The terminology mining → RAG generation → multi-model ensemble annotation → expert verification pipeline is highly transferable and applicable to constructing safety datasets in domains such as cybersecurity and biochemistry. The experiments compellingly demonstrate the necessity of open-source LLM guardrail models over commercial APIs in professional scenarios. ExpGuard, as an external moderation layer, complements internal alignment methods such as RLHF to form a dual-safety architecture suitable for industrial deployment.
Rating¶
- Novelty: 8/10 — First systematic treatment of domain-specific LLM safety guardrails; the data construction methodology is innovative.
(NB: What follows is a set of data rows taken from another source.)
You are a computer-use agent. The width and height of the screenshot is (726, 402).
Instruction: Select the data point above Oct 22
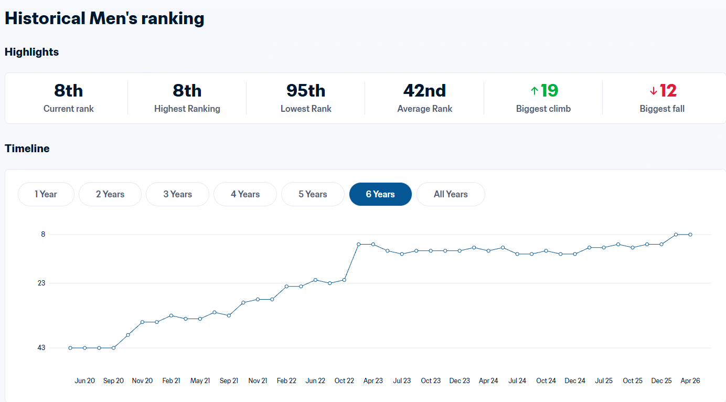344,280
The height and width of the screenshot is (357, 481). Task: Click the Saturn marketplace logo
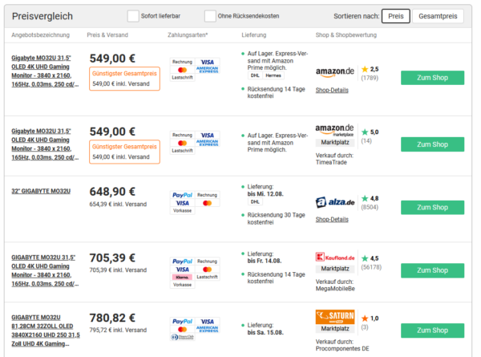[335, 316]
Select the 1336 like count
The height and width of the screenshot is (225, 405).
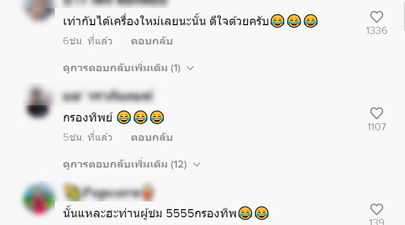376,31
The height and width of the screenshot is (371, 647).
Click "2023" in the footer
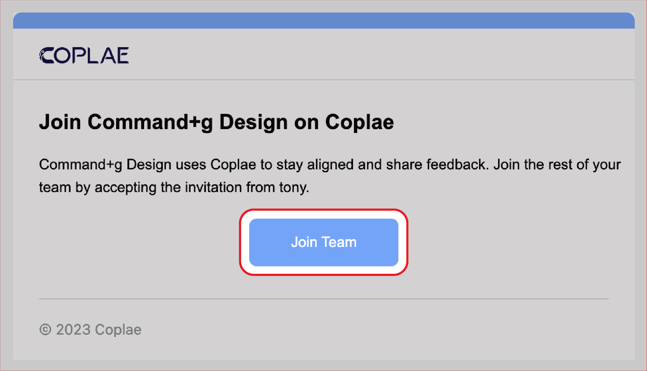pyautogui.click(x=73, y=330)
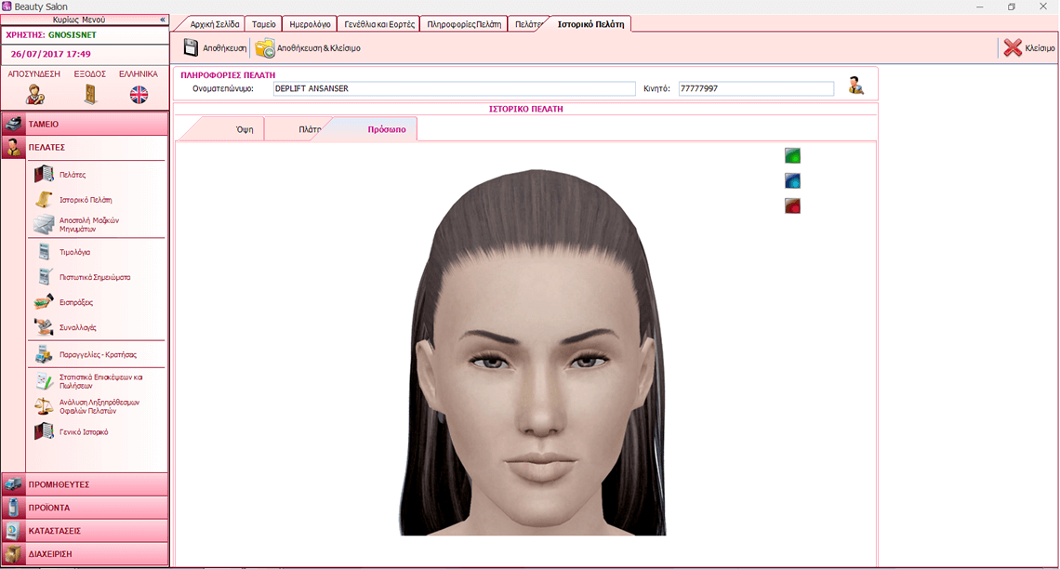Select the green marker swatch
Screen dimensions: 1060x569
pos(792,156)
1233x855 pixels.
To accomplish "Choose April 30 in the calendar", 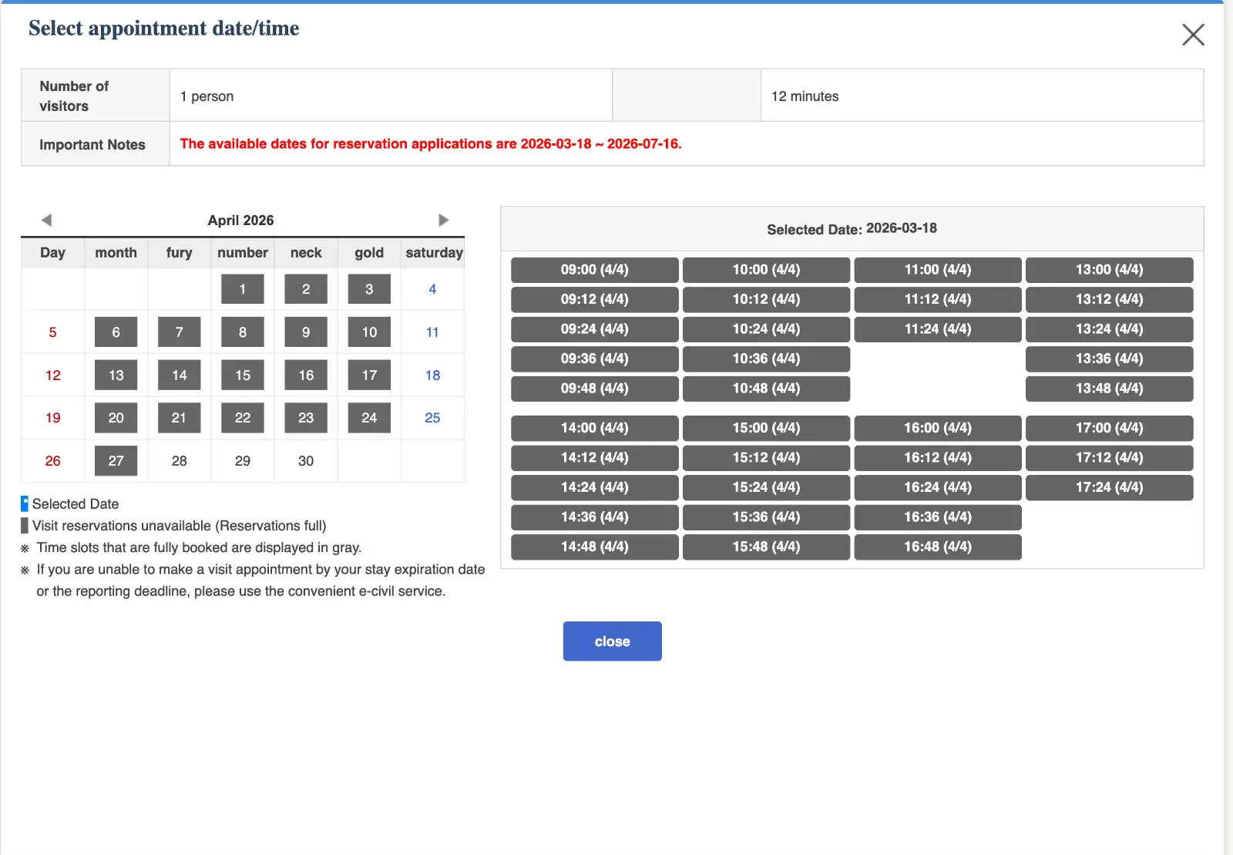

- Experimental Thoroughness: 9/10 — Comprehensive evaluation across 13 baselines, 9 benchmarks, ablation studies, and jailbreak analysis.
- Writing Quality: 8/10 — Well-structured with detailed pipeline descriptions and rich figures and tables.
- Value: 8/10 — Addresses an important gap, though domain and language coverage remain limited.